Stretching for Better Horsemanship, Part 2

Try these five stretches prior to horseback riding to increase your connection with your horse.

From The American Quarter Horse Journal

Stretches such as the kneeling hip stretch shown here are ideal for loosening up your muscles and joints to help you connect better with your horse. Journal photo.

There’s nothing like riding your horse right after you’ve gone to the gym. If you’ve never tried it, you might be surprised how much your horsemanship improves after a workout. Equestrienne Monica Brant says she gets connected to her horse much quicker if she rides with her muscles still warm from exertion.

Warming up your muscles before you ride can make a big difference, and Monica recommends some stretching exercises to get started. See Part 1 to understand why stretching is so important, and how often you should do it.

Leg Swings

This exercise is great to encourage movement and to get the blood flowing in your hips, core and midsection muscles and glutes - the muscles of your rear. Monica says leg swings are ideal for pre-riding because they stretch out your abductor and adductor muscles in your thighs, your hips and hip flexor muscles and the ilotibial bands down the sides of your legs.

Start by holding onto a door or rail, standing with your feet square. Swing the leg closest to the wall forward and backward for the movement, keeping your base leg’s heel on the ground and your swinging leg fairly straight. You can put your free hand on your hip for balance.
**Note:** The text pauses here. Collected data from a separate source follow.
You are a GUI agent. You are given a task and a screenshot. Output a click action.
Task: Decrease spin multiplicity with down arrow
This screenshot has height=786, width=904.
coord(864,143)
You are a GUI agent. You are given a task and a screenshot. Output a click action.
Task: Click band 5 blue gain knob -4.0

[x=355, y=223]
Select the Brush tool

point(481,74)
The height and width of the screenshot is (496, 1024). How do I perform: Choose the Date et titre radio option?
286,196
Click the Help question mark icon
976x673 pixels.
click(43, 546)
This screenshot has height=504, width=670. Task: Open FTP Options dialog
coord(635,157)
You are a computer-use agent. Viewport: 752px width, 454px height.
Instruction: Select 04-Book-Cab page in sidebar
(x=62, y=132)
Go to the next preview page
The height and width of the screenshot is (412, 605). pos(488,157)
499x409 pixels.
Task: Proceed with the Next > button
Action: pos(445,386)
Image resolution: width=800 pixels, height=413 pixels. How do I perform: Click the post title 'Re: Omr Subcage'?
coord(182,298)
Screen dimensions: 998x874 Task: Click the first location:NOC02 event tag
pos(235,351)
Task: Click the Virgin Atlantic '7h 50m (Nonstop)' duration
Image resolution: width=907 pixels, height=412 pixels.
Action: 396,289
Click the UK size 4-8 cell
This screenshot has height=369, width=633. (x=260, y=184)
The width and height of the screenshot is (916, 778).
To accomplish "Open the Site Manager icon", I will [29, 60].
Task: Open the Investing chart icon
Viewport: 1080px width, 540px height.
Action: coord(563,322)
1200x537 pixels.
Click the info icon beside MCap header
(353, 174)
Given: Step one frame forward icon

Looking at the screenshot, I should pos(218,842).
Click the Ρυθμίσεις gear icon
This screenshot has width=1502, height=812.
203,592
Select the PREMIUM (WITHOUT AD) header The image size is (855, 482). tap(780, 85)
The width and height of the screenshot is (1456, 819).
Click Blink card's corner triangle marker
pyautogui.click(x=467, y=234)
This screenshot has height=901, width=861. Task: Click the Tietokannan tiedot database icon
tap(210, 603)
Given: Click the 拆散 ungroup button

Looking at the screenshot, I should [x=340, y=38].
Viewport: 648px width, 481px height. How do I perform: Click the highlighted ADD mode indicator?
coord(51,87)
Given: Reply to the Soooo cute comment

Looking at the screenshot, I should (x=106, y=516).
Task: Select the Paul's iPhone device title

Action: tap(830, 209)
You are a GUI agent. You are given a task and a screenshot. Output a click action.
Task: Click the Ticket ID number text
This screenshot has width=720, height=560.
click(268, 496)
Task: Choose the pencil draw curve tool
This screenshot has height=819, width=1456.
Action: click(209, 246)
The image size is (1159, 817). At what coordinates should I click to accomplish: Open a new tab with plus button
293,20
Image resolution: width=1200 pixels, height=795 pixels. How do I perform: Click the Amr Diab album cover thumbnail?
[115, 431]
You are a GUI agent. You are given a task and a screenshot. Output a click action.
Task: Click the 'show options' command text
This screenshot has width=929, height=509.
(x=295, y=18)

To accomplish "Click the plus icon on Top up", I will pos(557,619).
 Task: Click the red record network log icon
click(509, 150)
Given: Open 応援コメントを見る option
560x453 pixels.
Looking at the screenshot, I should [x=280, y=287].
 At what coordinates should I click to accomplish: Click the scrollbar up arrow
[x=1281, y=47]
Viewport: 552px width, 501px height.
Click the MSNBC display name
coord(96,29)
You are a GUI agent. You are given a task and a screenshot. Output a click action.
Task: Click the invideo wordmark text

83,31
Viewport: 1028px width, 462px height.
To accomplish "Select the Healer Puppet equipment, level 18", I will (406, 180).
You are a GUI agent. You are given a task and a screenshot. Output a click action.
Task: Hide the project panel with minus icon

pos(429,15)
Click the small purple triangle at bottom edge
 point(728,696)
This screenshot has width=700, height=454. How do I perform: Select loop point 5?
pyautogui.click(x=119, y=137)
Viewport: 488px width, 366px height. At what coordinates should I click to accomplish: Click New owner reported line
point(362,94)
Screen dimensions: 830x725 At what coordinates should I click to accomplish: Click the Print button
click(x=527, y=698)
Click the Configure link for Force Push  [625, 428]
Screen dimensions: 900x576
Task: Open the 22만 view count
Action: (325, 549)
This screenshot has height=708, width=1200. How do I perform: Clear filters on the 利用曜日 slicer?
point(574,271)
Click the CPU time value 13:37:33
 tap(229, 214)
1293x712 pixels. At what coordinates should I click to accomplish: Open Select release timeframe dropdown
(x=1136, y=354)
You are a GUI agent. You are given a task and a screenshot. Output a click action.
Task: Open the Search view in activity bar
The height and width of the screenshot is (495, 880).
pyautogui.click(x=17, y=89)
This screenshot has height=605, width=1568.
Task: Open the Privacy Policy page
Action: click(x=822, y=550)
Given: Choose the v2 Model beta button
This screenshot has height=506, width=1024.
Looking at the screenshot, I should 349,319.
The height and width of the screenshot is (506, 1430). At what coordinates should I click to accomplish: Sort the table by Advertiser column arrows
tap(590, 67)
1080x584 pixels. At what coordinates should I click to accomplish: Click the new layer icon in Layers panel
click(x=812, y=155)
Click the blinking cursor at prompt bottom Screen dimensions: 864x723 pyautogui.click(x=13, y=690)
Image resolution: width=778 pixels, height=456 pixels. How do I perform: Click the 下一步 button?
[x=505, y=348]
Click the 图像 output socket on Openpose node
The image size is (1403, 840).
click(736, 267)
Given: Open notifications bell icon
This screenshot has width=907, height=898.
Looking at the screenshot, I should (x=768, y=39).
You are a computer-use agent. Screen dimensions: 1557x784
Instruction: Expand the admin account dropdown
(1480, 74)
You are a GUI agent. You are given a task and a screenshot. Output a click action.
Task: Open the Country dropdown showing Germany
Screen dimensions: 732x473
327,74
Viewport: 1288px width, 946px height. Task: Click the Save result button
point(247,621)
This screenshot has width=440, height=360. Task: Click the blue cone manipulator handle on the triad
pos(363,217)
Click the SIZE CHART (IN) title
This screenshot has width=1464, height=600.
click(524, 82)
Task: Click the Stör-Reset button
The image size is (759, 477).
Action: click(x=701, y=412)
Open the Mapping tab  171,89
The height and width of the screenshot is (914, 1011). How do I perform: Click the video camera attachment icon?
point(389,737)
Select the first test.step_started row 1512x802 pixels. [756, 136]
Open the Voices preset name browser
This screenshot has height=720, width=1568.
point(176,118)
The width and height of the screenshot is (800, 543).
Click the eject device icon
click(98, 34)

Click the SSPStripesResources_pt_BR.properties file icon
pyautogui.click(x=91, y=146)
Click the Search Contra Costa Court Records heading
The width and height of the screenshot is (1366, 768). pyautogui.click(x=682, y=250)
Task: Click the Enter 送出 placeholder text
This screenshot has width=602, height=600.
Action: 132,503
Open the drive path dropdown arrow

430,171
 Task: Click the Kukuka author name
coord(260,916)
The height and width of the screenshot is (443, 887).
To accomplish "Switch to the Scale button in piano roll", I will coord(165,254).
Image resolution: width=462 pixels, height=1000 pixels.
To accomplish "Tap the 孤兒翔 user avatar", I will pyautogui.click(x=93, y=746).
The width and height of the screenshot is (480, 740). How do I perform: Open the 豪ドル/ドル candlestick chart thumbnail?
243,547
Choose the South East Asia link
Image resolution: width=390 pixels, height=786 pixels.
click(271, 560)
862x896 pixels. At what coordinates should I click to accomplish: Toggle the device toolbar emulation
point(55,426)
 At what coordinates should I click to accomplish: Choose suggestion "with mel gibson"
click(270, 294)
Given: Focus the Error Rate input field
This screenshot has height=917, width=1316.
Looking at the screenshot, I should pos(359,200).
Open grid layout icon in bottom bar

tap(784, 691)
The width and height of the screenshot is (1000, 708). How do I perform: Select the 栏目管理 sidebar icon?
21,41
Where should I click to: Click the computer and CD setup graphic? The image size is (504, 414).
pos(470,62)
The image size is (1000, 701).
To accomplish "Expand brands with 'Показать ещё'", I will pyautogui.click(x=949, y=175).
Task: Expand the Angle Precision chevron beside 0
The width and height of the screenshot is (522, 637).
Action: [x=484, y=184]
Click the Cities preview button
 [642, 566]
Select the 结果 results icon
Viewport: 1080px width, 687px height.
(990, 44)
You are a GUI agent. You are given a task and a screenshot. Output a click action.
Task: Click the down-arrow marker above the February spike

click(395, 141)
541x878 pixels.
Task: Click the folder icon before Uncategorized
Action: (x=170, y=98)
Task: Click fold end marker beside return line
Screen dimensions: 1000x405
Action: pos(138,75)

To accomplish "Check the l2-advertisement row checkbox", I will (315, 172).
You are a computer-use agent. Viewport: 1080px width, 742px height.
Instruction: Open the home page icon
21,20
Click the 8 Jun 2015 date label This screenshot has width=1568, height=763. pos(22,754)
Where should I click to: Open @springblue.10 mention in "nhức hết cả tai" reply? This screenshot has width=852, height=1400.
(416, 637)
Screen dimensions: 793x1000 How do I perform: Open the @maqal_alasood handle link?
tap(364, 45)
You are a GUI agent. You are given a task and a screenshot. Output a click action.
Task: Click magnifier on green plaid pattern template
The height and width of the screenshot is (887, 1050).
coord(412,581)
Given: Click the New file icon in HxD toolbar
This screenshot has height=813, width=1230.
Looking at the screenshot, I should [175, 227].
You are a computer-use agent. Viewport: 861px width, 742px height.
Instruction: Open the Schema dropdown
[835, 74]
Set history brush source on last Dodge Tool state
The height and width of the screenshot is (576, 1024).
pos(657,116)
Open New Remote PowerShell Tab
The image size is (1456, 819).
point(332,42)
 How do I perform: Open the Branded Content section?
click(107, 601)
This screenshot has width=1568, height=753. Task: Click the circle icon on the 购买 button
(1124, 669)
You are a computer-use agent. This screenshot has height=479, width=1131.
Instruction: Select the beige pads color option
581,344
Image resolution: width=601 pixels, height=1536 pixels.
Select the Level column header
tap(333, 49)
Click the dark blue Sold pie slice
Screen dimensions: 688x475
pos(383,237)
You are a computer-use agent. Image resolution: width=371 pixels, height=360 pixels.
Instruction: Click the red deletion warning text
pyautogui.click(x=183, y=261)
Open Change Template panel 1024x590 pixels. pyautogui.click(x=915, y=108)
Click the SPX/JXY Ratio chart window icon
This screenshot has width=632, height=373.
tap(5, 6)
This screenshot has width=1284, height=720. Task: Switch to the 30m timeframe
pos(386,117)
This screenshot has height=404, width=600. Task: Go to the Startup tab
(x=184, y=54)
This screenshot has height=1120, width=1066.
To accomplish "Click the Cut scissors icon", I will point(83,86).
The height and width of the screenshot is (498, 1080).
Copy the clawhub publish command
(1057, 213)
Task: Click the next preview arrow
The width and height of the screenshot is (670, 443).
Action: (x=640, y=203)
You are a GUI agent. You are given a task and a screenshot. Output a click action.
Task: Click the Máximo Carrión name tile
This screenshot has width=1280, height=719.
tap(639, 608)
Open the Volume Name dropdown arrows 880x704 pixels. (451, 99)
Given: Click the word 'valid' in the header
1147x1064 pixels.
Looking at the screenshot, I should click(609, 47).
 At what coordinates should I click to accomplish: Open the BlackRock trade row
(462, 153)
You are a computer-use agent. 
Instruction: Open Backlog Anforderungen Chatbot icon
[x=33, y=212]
Swing smoothly forward and backward 20 times each way, or 40 total per leg.

Even after all that stretching, it might still be hard to get on your horse if he’s really tall or you’re really … not tall. Not to worry, AQHA’s How to Build a Mounting Block report is FREE for you to download today.

Next, swing one leg in front of you from side to side 20 times each way, 40 total per leg. Facing the rail and holding it with both hands, swing one leg from side to side with as great a range of motion as you can while remaining upright and steady in your core muscles.

Chest and Shoulder Stretch

Spending hours working at a computer desk or driving every day results in poor posture and stooped shoulders - neither of which is helpful for riding. Snap out of your slouch and by standing next to a doorway and placing the back of your arms against the length of the doorjamb. Press your body forward to feel the stretch in your arm, chest and shoulder. Hold for desired amount of time. Switch sides and repeat.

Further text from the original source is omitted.